"No, don't read. Tell me things out of the old book. Tell me about the Queen's flowers. Don't tell me about daffodils, they make me think what a long way off my birthday is, and I'm quite discontented enough."

And Chris sighed, and lay down on the grass, with one arm under his head, and his fan in his hand; and, as well as I could remember, I told him all about the different varieties of Cowslips, down to the Franticke, or Foolish Cowslip, and he became quite happy.
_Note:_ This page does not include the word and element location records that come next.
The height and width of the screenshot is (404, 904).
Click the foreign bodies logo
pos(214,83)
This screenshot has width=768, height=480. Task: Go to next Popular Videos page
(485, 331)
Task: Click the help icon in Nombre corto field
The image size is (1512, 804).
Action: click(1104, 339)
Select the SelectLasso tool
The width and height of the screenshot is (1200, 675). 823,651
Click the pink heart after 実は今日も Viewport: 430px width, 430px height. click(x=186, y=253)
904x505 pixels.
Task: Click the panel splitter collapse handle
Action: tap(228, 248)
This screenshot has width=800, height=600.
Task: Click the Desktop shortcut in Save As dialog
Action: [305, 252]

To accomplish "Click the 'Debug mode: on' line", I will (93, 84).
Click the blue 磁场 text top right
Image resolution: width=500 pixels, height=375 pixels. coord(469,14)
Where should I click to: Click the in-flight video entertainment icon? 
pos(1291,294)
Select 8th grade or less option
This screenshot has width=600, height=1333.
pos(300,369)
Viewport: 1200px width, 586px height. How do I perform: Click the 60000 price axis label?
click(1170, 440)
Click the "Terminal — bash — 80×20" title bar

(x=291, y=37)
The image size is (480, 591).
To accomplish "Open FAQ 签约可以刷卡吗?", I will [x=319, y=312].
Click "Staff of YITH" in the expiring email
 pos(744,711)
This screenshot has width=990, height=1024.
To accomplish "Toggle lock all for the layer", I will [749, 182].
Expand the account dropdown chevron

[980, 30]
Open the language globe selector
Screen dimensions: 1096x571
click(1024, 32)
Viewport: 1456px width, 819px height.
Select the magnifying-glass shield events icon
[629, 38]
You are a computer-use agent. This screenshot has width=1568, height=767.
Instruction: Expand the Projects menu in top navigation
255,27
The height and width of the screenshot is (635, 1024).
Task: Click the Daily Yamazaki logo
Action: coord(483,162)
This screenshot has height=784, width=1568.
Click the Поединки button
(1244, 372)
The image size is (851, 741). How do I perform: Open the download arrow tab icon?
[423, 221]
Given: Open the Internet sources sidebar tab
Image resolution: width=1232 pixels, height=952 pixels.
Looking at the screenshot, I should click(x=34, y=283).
Dear Father is rather short-sighted, but he can hold a round glass in his eye without cutting himself. It was the other eye which was next to Chris at prayers the following morning; but he saw his legs, and the servants had hardly got out of the hall before he shouted, "Pull up your stockings, Chris!"—and then to Mother, "Why do you keep that sloven of a girl Bessy, if she can't dress the children decently? But I can't conceive what made you put that child into knickerbockers, he can't keep his stockings up."

"Yes, I can," said Christopher, calmly, looking at his legs.

"Then what have you got 'em down for?" shouted Father.

"They're not all down," said Chris, his head still bent over his knees, till I began to fear he would have a fit.

"One of 'em is, anyhow. I saw it at prayers. Pull it up."

"Two of them are," said Christopher, never lifting his admiring gaze from his stockings. "Two of them are down, and two of them are up, quite up, quite tidy."

Dear Father rubbed his glass and put it back into his eye.

"Why, how many stockings have you got on?"